Diary note 33: Soviet memorial

Berlin, 9 March 2019

Beyond Kreuzberg and 11 stops from here by S-Bahn lies the Soviet memorial site at Treptower park (1949). From the railway station one walks directly into a park. The general aspect is both wide and austere, with rows of wintery beeches standing like freakish witches or immobile sentinels wherever one looks. Violet snow-clouds filled the sky, but a glittering sun was slanting here and there.

One enters a massive squat gate of grey stone, like a prison, with big hewn letters in Cyrillic and Roman. As we entered, we passed through a small mob of frolicking tourists, with children and loudspeakers and flags, as if they were there for another purpose. For instance to demonstrate politically or to celebrate a birthday. They entered later on, but got no farther than the first platform and then absconded.
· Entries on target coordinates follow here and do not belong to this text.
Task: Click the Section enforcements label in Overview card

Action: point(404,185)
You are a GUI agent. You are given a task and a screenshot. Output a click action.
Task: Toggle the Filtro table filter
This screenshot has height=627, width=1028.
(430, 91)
I never understood their aim.

The site is not only vast, but controlled in every detail. A central rectangle is dominated by enormous bronze circles, five wreaths weighing a ton or more. They are flanked by 16 massive sarcophagi in light stone. On their sides are roughly sculptured images of struggles; the most striking perhaps being a battle scene with a tank (German) crashing into a trench (Russian) where heroic fighters are throwing a kind of Panzerfaust which explodes in stone shrapnel. The same scenes are reproduced on the opposite side of the memorial, now with German captions. These texts were all citations of Joseph Stalin. They are inscribed in golden letters and after the first words honoring the intrepid heroes: vey repetitive. One gets the impression Stalin had little to say and would say everything clumsily. But that this lack of regards for the visitor was on purpose. Purposefully demeaning to the reader, showing who was in charge. After a while I stopped translating to KS.
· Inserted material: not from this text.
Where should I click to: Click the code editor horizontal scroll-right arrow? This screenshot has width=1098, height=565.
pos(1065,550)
Strangely enough there was only one series of faces with some civility or dignity. These were the heroes of the defense of Russia against Napoleon. They were standing in a row and their names were given. One remembers them from reading Tolstoy. The resulting feeling is that Czarism was more civilized than Stalinism.

The whole enormous memorial is dominated by a Russian soldier of colossal height, standing on an artificial hill. Once arrived at the soldiers feet one can no longer see the whole, but feels the oppressive weight of the statue. It holds an anachronistic sword in the right hand and a rescued child on the left arm. The face had some youth or nobility against the sky – but perhaps at such a scale and distance one projects one’s own illusions on it.

Between the feet is a small chapel, a Byzantine thing full of colors and gold effects. The most striking feature was a word in Russian letters that glows in white amidst the jumble of figures and in the center says: CLABA. That is the Slavonic motherland. It is a revelation.

Meanwhile the sky had been breaking and recomposing showing black and white and blue spaces, then suddenly burst into a hailstorm from which there was no escape.

Except from the bleak German beeches, the heart of the memorial was surrounded by weeping birches, from the tundra.